[SUPPLIED ENTRIES]

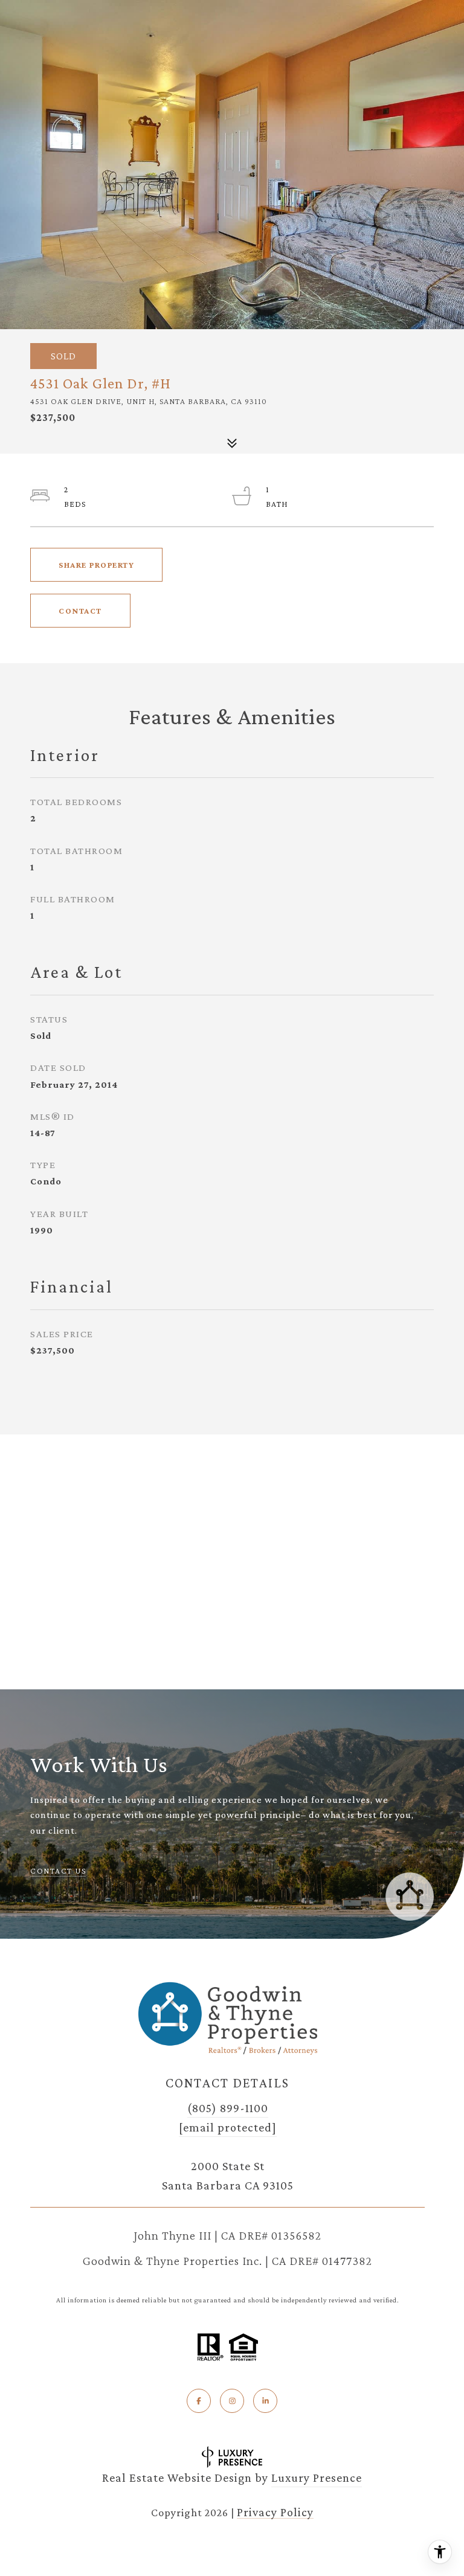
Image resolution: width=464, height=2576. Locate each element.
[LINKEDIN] (265, 2401)
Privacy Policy (275, 2512)
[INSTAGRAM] (232, 2401)
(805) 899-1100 (227, 2108)
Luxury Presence (316, 2477)
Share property (96, 565)
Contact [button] (80, 610)
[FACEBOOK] (199, 2401)
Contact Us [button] (58, 1870)
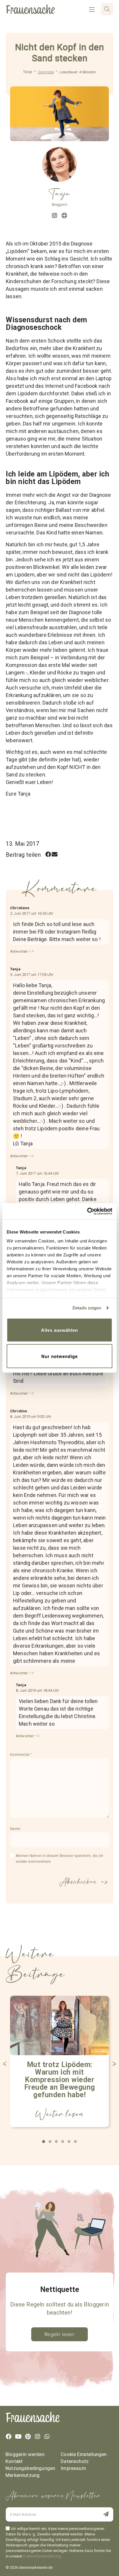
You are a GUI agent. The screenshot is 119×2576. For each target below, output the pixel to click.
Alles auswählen (59, 1329)
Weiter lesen (59, 2114)
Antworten (19, 951)
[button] (48, 854)
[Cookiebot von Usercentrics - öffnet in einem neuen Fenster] (87, 1211)
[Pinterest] (28, 2436)
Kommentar (21, 1754)
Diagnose (46, 72)
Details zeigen (86, 1307)
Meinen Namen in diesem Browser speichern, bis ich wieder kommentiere (59, 1858)
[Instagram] (37, 2436)
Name (15, 1829)
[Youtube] (18, 2436)
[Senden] (102, 2515)
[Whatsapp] (47, 2436)
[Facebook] (9, 2436)
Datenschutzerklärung (42, 2556)
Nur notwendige (59, 1356)
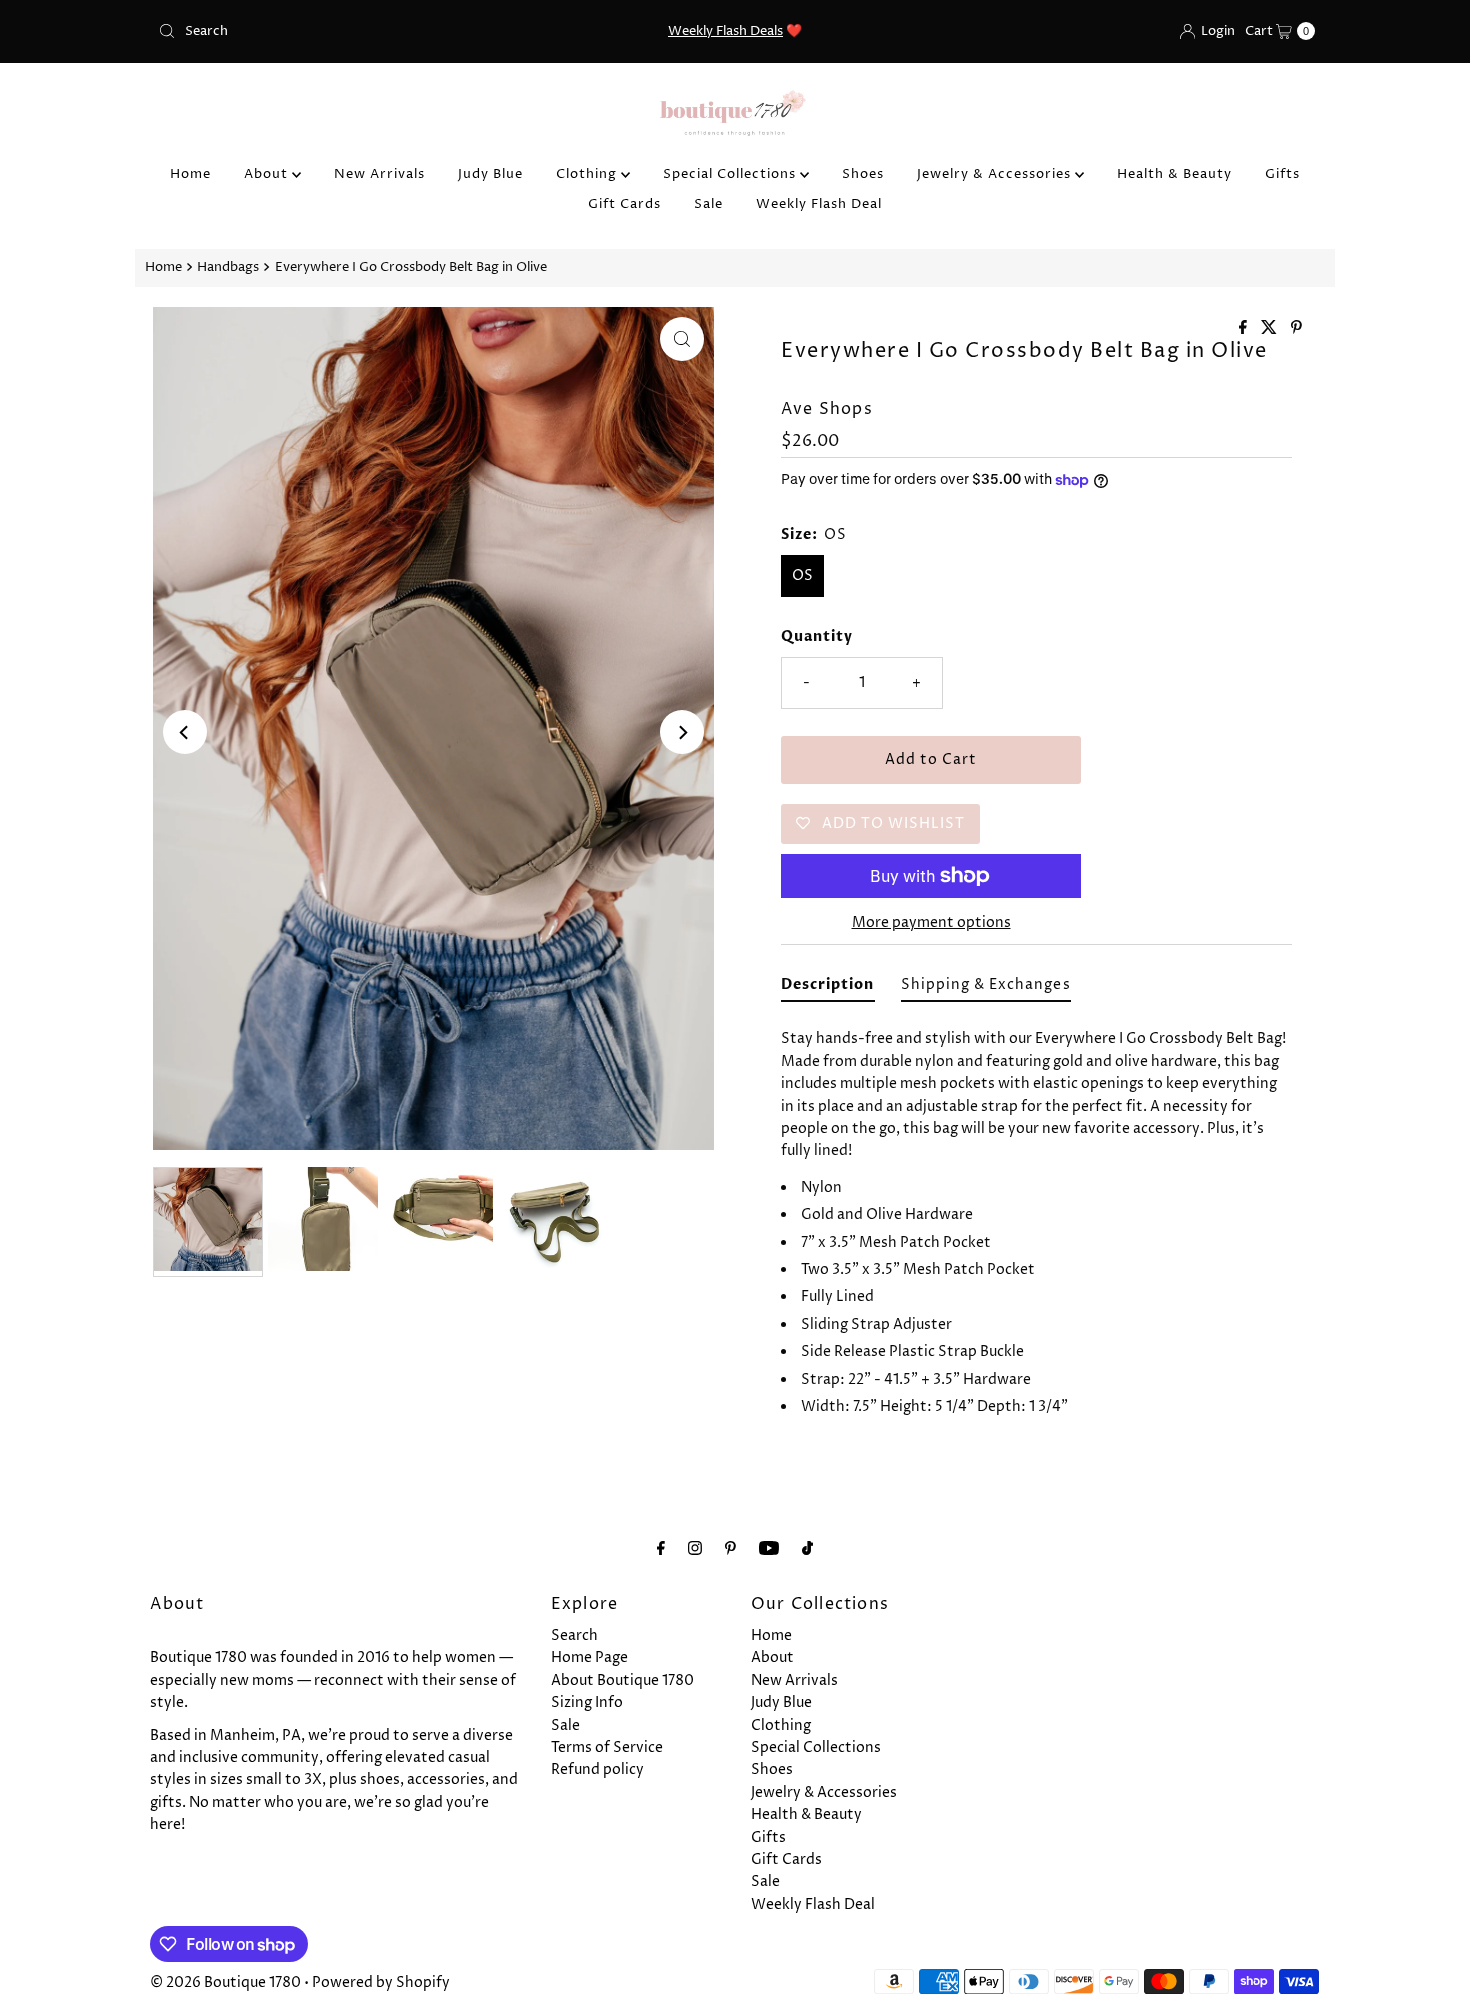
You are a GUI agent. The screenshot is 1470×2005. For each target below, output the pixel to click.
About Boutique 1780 (622, 1680)
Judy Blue (490, 174)
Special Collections (731, 174)
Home (190, 174)
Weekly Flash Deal (819, 204)
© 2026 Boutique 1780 (225, 1982)
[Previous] (185, 732)
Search (574, 1635)
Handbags (228, 267)
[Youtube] (769, 1549)
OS (802, 575)
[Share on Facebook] (1245, 329)
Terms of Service (607, 1747)
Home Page (589, 1657)
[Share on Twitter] (1271, 329)
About (268, 174)
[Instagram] (695, 1549)
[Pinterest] (730, 1549)
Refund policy (597, 1769)
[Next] (682, 732)
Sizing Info (587, 1702)
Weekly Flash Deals (725, 31)
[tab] (828, 988)
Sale (708, 204)
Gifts (1282, 174)
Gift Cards (624, 204)
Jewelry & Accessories (996, 174)
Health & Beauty (1174, 174)
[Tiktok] (807, 1549)
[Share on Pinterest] (1296, 329)
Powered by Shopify (381, 1982)
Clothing (588, 174)
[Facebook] (661, 1549)
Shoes (863, 174)
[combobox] (339, 31)
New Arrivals (379, 174)
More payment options (931, 922)
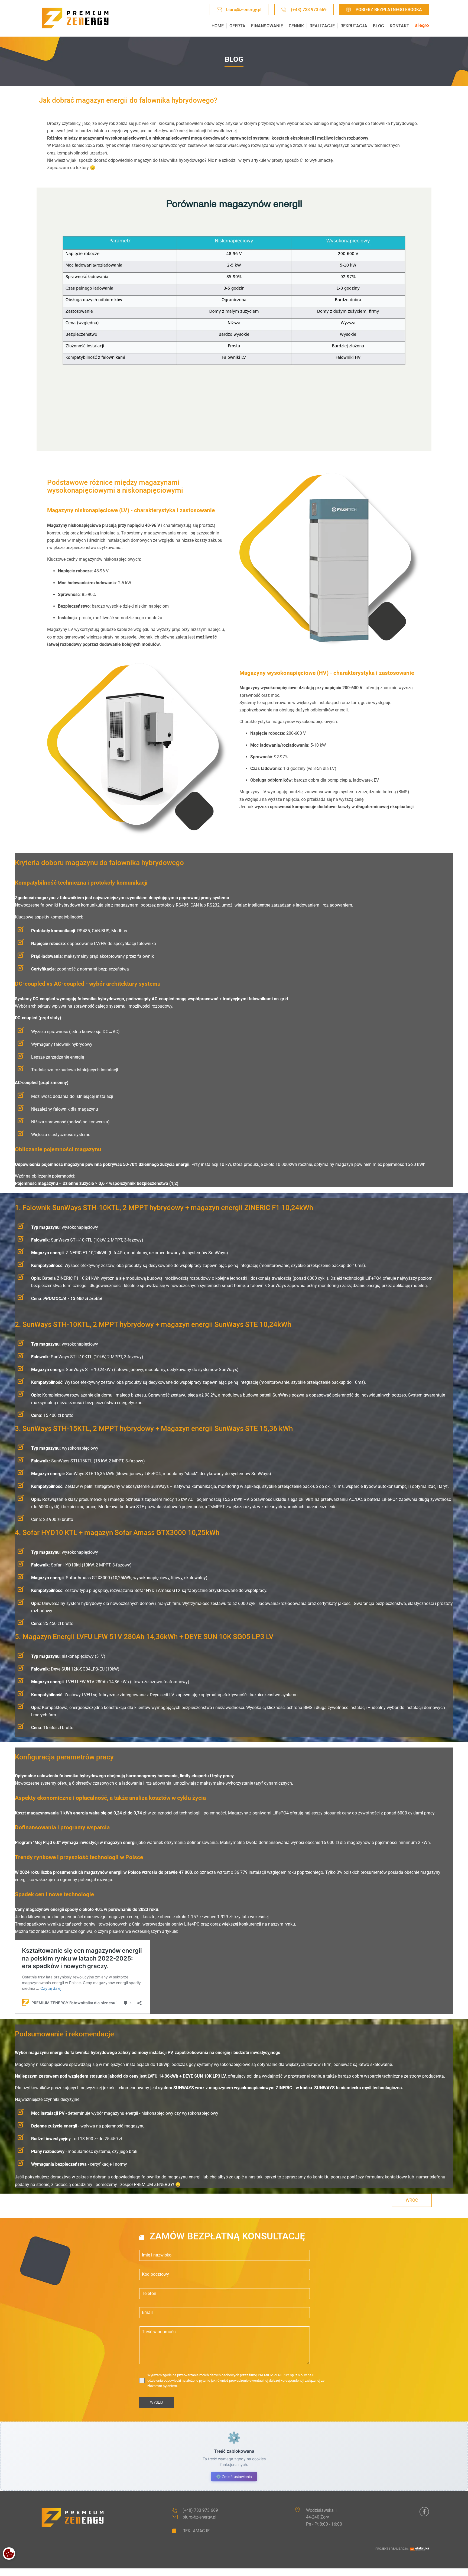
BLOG (378, 25)
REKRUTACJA (353, 25)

[/SUPPLIED ENTRIES]

• **PROBLEM TO SOLVE**: Repeat the exact lines from the first line of the data through the line containing "Gift Cards (624, 204)". Nothing else, no pictures.

• **TASK SOLUTION**:
Image resolution: width=464, height=2576. Locate each element.
[LINKEDIN] (265, 2401)
Privacy Policy (275, 2512)
[INSTAGRAM] (232, 2401)
(805) 899-1100 (227, 2108)
Luxury Presence (316, 2477)
Share property (96, 565)
Contact [button] (80, 610)
[FACEBOOK] (199, 2401)
Contact Us [button] (58, 1870)
You are a GUI agent. The screenshot is 119×2576. For each target below, output the pixel to click.
Alles auswählen (59, 1329)
Weiter lesen (59, 2114)
Antworten (19, 951)
[button] (48, 854)
[Cookiebot von Usercentrics - öffnet in einem neuen Fenster] (87, 1211)
[Pinterest] (28, 2436)
Kommentar (21, 1754)
Diagnose (46, 72)
Details zeigen (86, 1307)
Meinen Namen in diesem Browser speichern, bis ich wieder kommentiere (59, 1858)
[Instagram] (37, 2436)
Name (15, 1829)
[Youtube] (18, 2436)
[Senden] (102, 2515)
[Whatsapp] (47, 2436)
[Facebook] (9, 2436)
Datenschutzerklärung (42, 2556)
Nur notwendige (59, 1356)
You are a GUI agent. The screenshot is 1470×2005. For each target below, output the pixel to click.
About Boutique 1780 (622, 1680)
Judy Blue (490, 174)
Special Collections (731, 174)
Home (190, 174)
Weekly Flash Deal (819, 204)
© 2026 Boutique 1780 (225, 1982)
[Previous] (185, 732)
Search (574, 1635)
Handbags (228, 267)
[Youtube] (769, 1549)
OS (802, 575)
[Share on Facebook] (1245, 329)
Terms of Service (607, 1747)
Home Page (589, 1657)
[Share on Twitter] (1271, 329)
About (268, 174)
[Instagram] (695, 1549)
[Pinterest] (730, 1549)
Refund policy (597, 1769)
[Next] (682, 732)
Sizing Info (587, 1702)
Weekly Flash Deals (725, 31)
[tab] (828, 988)
Sale (708, 204)
Gifts (1282, 174)
Gift Cards (624, 204)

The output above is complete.